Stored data

........

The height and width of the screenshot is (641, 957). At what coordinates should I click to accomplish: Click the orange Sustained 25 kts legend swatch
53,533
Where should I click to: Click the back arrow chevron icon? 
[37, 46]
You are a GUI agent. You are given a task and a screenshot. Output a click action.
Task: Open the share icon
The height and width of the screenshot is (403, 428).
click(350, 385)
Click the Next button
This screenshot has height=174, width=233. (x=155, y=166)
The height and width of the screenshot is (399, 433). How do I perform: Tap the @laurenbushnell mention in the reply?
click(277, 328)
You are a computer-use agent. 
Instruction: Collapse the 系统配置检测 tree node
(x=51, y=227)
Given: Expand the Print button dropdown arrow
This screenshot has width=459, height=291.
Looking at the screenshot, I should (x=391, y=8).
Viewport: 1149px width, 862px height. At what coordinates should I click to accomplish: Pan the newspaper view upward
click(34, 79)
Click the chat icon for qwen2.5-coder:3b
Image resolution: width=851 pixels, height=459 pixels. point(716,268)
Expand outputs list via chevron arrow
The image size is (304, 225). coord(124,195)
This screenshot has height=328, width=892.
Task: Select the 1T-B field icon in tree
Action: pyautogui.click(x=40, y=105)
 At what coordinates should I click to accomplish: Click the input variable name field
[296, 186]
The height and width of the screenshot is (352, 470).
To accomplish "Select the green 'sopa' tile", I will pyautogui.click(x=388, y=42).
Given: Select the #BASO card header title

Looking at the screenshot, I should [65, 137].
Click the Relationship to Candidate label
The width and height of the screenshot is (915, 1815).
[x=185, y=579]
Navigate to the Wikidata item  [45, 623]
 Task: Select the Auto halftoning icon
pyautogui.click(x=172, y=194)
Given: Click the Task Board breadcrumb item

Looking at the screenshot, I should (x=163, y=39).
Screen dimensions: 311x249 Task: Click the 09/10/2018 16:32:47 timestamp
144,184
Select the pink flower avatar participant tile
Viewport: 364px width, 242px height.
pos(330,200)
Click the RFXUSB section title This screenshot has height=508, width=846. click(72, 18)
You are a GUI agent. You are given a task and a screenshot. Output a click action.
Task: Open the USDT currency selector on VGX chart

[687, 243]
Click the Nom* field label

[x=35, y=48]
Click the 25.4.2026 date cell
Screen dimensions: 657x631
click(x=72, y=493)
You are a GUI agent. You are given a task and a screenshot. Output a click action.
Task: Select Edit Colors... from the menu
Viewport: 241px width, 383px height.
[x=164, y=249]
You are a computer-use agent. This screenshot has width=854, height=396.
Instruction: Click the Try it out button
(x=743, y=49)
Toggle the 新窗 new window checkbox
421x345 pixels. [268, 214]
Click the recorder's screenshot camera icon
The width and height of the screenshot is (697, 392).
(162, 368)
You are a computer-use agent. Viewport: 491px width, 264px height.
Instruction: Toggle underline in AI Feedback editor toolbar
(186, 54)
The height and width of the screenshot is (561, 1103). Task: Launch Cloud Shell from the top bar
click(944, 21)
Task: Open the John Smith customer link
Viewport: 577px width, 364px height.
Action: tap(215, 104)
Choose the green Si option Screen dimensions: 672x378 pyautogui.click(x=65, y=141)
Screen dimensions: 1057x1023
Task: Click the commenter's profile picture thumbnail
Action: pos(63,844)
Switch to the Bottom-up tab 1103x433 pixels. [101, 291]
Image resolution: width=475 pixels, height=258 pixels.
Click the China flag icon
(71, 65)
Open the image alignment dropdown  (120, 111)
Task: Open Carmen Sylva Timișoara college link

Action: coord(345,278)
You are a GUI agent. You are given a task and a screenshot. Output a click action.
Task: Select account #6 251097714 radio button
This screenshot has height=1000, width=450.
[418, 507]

........

# PROBLEM REQUIREMENTS:
Scan the entries and show every line in which the word "dropdown" is found.

# ANSWER SPACE:
Given: Expand the Print button dropdown arrow
Open the image alignment dropdown  (120, 111)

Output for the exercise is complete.